Shifts in $283B specialty pharma market present big opportunities

Within the $283 billion specialty pharma market, one critical but inefficient niche – specialty patient services –  has become an open target for disruption. A reckoning looms in 2022 for the beleaguered patient services sector, as two competing and unsustainable trends in patient services come to a head: While pharma spending on patient support continues to increase, patient utilization of these services keeps plummeting

Something has to give. The stakes for patients and specialty brands are too high to continue with a model that fails to deliver economies of scale.  

 

A “fractured mess” costs pharma brands $76 billion every year 

Over half of all drug spending in the U.S. is dedicated to the tiny category of specialty drugs, which comprise only 2% of all prescriptions, yet this colossal market is a fractured mess. The sheer volume of patient services and guidance resources – from apps to websites to other digital channels – has become an onslaught that overwhelms and confuses patients. This breakdown has led to a stunningly low rate of engagement with patient services, dropping in the past five years from a low 19% to an abysmal 16%. Eighty-four percent of patients fail to make use of any patient services support whatsoever. 

The result? In spite of ever-increasing investment, patient onboarding and adherence rates have remained unchanged or diminished for years. Up to 27% of prescriptions and therapies are abandoned or never started at all, costing pharma companies $76 billion in lost revenue annually.

The solution is not another app. Rather, specialty pharma leaders are recognizing that they must embrace a dominant force driving other parts of healthcare: Interoperability. That means requiring their vendors to step out of their silos and embrace a mindset of collaboration and connectivity. 

 

Interoperability is the course correction needed by specialty patient services 

The success of a specialty drug launch rises and falls based upon the success rates of getting patients to onboard therapy, or “number of patient starts” in industry jargon. To address the increased complexity of therapy onboarding, pharma brands have increased their investment in patient services to reach $26B in recent years, an investment that has resulted in a bombardment of resources to help patients through each part of their journey. The mindset driving this frenzy can best be summed up as “more is more.” More apps, websites, channels – anything to “meet patients where they are.”

Patient support vendors that handle single points of connection have become unwitting participants in this fragmented ecosystem, helpless to fix the problem because they all have their own processes and limitations. These vendors may have the best of intentions, hoping to ease the patient journey with distinct connection points. But in the process, they have simply added more silos to the journey.   

Pharma’s patient services teams are still RFI’ing, RFP’ing, and contracting each vendor separately.
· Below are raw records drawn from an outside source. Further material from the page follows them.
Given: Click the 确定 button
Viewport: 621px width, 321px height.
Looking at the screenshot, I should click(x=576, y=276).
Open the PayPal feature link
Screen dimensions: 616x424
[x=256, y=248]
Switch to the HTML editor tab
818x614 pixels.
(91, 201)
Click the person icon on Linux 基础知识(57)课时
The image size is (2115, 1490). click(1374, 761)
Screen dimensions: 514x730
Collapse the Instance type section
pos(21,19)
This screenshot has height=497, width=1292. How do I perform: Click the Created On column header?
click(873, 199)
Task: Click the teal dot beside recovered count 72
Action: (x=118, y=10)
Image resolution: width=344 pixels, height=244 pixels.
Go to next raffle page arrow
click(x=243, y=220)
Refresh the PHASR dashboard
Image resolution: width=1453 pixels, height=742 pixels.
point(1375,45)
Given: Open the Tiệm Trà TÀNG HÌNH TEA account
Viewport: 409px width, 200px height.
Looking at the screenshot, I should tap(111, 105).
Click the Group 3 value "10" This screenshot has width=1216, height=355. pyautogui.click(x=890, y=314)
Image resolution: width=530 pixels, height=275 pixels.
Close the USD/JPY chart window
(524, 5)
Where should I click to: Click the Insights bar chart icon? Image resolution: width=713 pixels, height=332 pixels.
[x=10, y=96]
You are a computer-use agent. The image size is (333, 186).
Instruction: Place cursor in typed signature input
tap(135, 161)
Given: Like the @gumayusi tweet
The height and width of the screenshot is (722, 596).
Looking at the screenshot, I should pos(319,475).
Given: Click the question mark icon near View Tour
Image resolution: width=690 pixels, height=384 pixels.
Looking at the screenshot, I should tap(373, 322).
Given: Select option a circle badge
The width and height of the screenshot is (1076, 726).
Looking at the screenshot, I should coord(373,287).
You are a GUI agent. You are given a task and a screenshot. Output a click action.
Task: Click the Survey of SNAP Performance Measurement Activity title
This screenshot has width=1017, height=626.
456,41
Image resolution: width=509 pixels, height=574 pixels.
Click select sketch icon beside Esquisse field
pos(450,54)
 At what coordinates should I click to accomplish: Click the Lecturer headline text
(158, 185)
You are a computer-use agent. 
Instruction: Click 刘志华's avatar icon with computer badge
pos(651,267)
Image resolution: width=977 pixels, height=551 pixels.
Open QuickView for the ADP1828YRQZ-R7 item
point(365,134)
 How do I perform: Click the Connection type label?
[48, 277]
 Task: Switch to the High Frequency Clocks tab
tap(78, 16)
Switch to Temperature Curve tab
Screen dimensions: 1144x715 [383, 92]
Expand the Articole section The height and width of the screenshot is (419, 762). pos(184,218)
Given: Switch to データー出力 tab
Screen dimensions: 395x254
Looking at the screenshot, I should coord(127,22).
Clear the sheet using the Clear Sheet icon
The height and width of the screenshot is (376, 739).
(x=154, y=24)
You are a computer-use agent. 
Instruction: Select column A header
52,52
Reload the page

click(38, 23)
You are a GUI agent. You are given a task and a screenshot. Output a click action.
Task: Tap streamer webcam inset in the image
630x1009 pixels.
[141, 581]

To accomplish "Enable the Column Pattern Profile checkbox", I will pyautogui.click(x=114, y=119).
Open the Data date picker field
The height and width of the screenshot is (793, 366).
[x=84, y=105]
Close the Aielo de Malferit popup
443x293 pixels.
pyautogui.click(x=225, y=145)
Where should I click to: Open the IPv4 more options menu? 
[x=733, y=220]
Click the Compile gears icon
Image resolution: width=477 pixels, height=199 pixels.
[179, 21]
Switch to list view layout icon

With vendor connectivity as an afterthought, patients end up hopping endlessly from silo to silo, using (or more often ignoring) resources provided by myriad stakeholders in their specialty medication journey.

Much of the specialty industry would love nothing more than a bold course correction that instills order upon a chaotic landscape. Interoperability is that course correction. 

 

New venture money is only reinforcing the silos

Looking back at patient services, companies like RelayHealth, CoverMyMeds and SureScripts became the market leaders by connecting silos. More recently, NFX partner James Currier pointed out how enterprise gateway marketplaces like Jiff, Candex, and Scientist.com represent a new model for efficiencies within large corporate bureaucracies, signaling the potential for entire industry transformations.

These lessons have not been absorbed within the patient services space, as venture and private equity money in this sector are still pouring mostly into upgrading existing silos with modern technologies. Truepill, for example, which is aiming to digitize the pharmacy, raised a total of $256 million since the company’s inception five years ago. General Atlantic invested in CareMetx, becoming a “digital hub” and acquiring Phyz Healthcare along the way.  TrialCard acquired Mango Health in an attempt to reinforce its hub with mobile app capabilities.

These are all still silos. No dominant connector (or EGM) has yet to emerge within specialty patient services.

A white space awaits.

 

The specialty market is overdue for an overhaul

The drive towards value-based care demands far greater efficiency than exists in the specialty market today. The solution lies in technological advances that are bridging the digital silos in the patient journey. 

Interoperability throughout the patient journey dismantles the fragmentation that plagues the specialty patient experience and hinders the success of patients and their medication brands. This shift involves thinking not just about an individual connection but about how to streamline every touchpoint along the way. It changes “meeting patients where they are” to “carrying them to where they need to be.”

Interoperability reframes how patients experience their journey, and it presents an exciting opportunity for pioneers to gain first-mover advantage. A goldmine of potential upside awaits those who recognize that the patient journey is in crisis and that the solution is interoperability.